Contingency planning is the structured process of preparing an organization to maintain or restore critical operations when disruptive events occur. It focuses on identifying potential disruptions, defining prioritized responses, and documenting how people, systems, and facilities will operate under abnormal or degraded conditions.
What contingency planning includes
In industrial and regulated manufacturing environments, contingency planning commonly includes:
- Identifying critical processes and assets, such as production lines, utilities, OT/IT systems, MES/ERP, labs, and quality release workflows.
- Analyzing risks and impact of events like cyber incidents, equipment failures, power loss, supply interruptions, data loss, or facility inaccessibility.
- Defining continuity and recovery strategies, for example manual workarounds, alternate sites, redundant systems, or predefined production rerouting.

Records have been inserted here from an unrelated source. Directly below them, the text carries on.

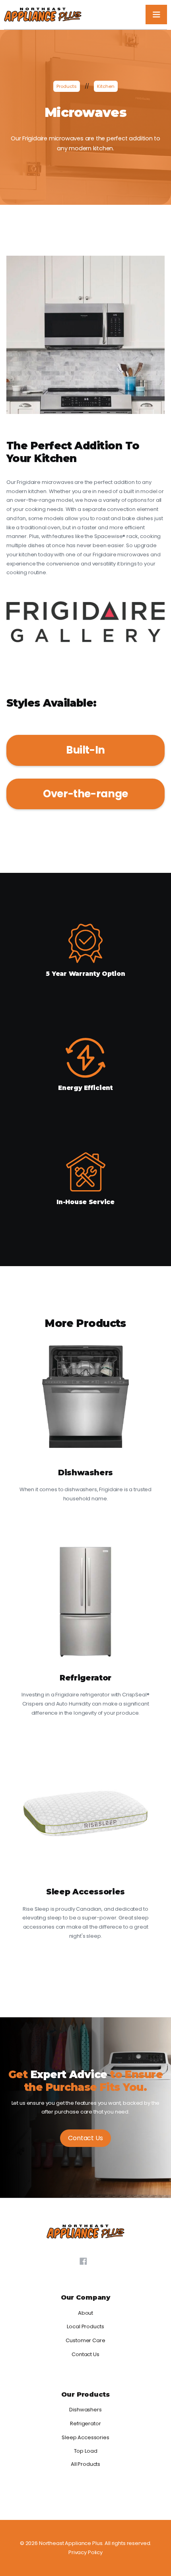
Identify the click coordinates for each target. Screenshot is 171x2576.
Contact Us (85, 2138)
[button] (156, 14)
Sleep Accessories (85, 2437)
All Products (85, 2464)
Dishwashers (85, 2409)
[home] (43, 14)
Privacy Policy (85, 2552)
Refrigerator (85, 2423)
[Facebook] (83, 2261)
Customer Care (85, 2340)
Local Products (85, 2326)
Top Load (85, 2451)
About (85, 2313)
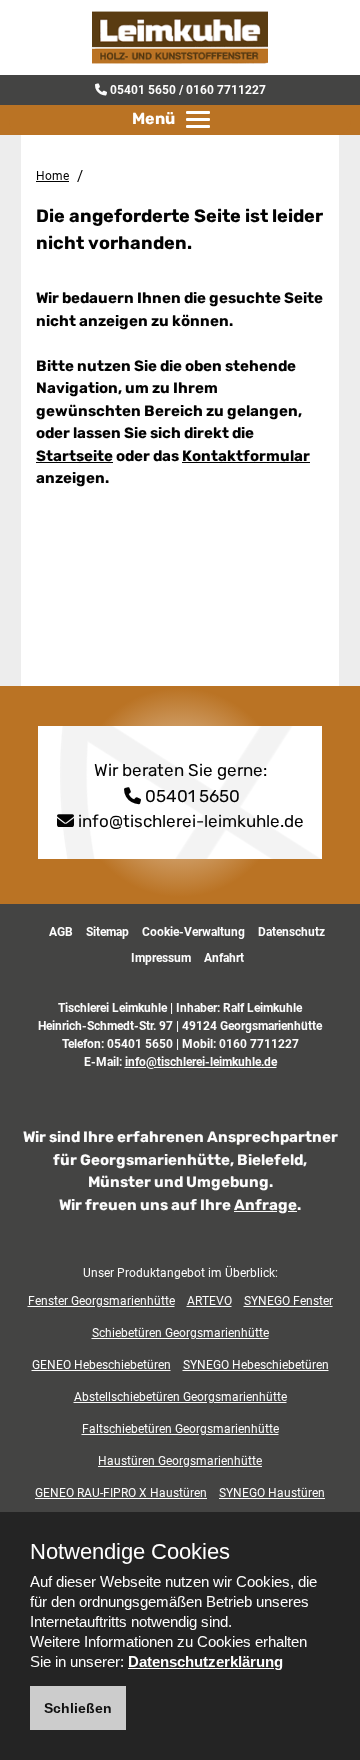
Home (52, 176)
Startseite (74, 456)
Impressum (161, 958)
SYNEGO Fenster (288, 1301)
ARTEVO (209, 1301)
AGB (61, 932)
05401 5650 (143, 90)
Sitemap (107, 932)
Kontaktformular (246, 456)
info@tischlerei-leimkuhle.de (191, 821)
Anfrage (265, 1205)
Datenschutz (291, 932)
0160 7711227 (226, 90)
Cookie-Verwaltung (193, 932)
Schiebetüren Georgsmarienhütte (180, 1333)
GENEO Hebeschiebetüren (101, 1365)
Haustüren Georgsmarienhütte (180, 1461)
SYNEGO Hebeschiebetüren (256, 1365)
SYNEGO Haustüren (272, 1493)
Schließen (78, 1708)
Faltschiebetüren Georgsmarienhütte (180, 1429)
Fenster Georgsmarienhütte (101, 1301)
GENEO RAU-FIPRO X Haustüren (121, 1493)
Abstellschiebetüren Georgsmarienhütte (180, 1397)
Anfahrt (224, 958)
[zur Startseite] (180, 36)
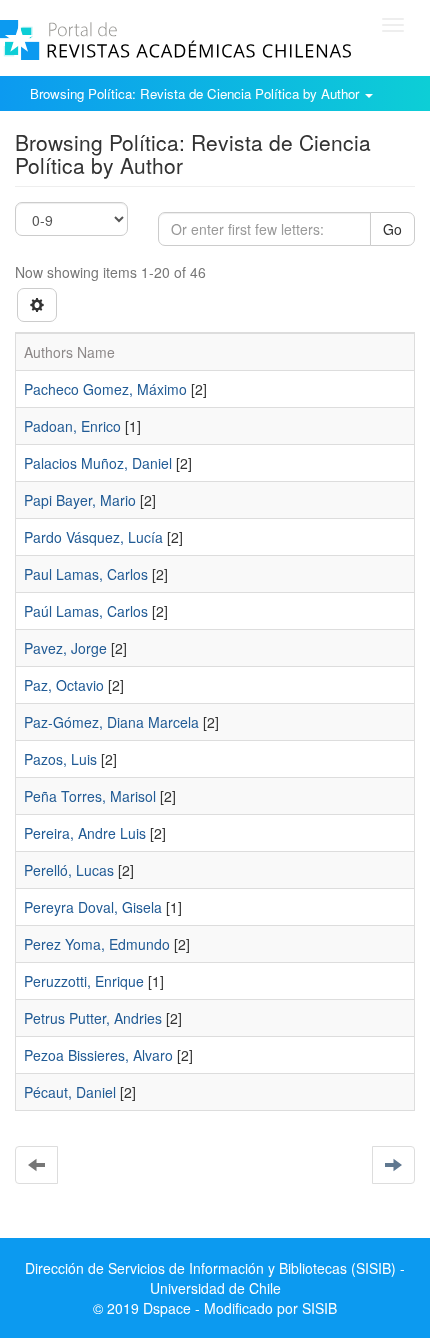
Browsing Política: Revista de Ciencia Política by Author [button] (196, 93)
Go (392, 229)
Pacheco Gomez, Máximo (105, 389)
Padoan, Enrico (72, 426)
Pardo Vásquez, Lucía (93, 537)
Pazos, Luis (60, 759)
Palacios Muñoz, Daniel (98, 463)
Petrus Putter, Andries (93, 1018)
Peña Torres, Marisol (90, 796)
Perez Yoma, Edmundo (97, 944)
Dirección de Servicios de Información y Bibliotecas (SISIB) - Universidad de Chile (215, 1278)
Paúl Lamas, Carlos (86, 611)
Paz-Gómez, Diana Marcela (111, 722)
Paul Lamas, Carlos (86, 574)
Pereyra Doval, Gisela (93, 907)
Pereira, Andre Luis (85, 833)
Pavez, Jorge (65, 648)
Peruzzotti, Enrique (84, 981)
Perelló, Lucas (69, 870)
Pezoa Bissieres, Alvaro (98, 1055)
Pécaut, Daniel (70, 1092)
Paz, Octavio (64, 685)
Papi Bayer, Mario (80, 500)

- Documenting step-by-step procedures for activating the plan, communicating roles and responsibilities, and escalating decisions.
- Coordinating with related plans such as incident response, disaster recovery, emergency response, and business continuity.
- Testing and maintaining plans through exercises, simulations, and periodic reviews as processes, systems, and regulations change.
In the context of cybersecurity and frameworks such as NIST 800-53, contingency planning is often associated with protecting and recovering information systems and industrial control systems so that essential functions can continue or resume within acceptable timeframes.
Operational meaning in manufacturing
On the shop floor and in supporting functions, contingency planning typically shows up as:
- Documented procedures for running production if MES or network connectivity is lost.
- Predefined priorities for which products, lines, or customers are supported first during limited capacity.
- Clear instructions for quality and release when electronic records are unavailable, including temporary paper records and later reconciliation.
- Guidance for handling prolonged OT system downtime, including acceptable use of manual controls or alternate equipment.
- Communication trees and notification steps for operations, IT/OT, quality, EHS, and management.
What contingency planning is not
- It is not the same as routine troubleshooting for minor issues or normal maintenance.
- It is not limited to IT backup and restore, although backup and restore procedures may be part of the plan.
- It is not only a paper exercise; effective contingency planning expects realistic execution, testing, and revision.
Common confusion
- Contingency planning vs. business continuity planning (BCP): BCP usually describes the broader, organization-wide strategy for continuing key business functions. Contingency planning often refers to more specific, system- or process-level plans that support that strategy.
- Contingency planning vs. disaster recovery (DR): DR focuses mainly on restoring IT and OT systems and data after a disruption. Contingency planning is wider and includes how operations and people work during the disruption, including manual or alternate processes.
Link to NIST 800-53 context
Within NIST 800-53, the Contingency Planning (CP) control family addresses requirements for developing, implementing, and maintaining plans to continue or restore system operations after disruptions. For small manufacturers, this often involves right-sizing documentation and exercises so that critical OT and IT systems, such as MES, SCADA, historians, and quality systems, can be recovered in a way that supports regulatory and production needs.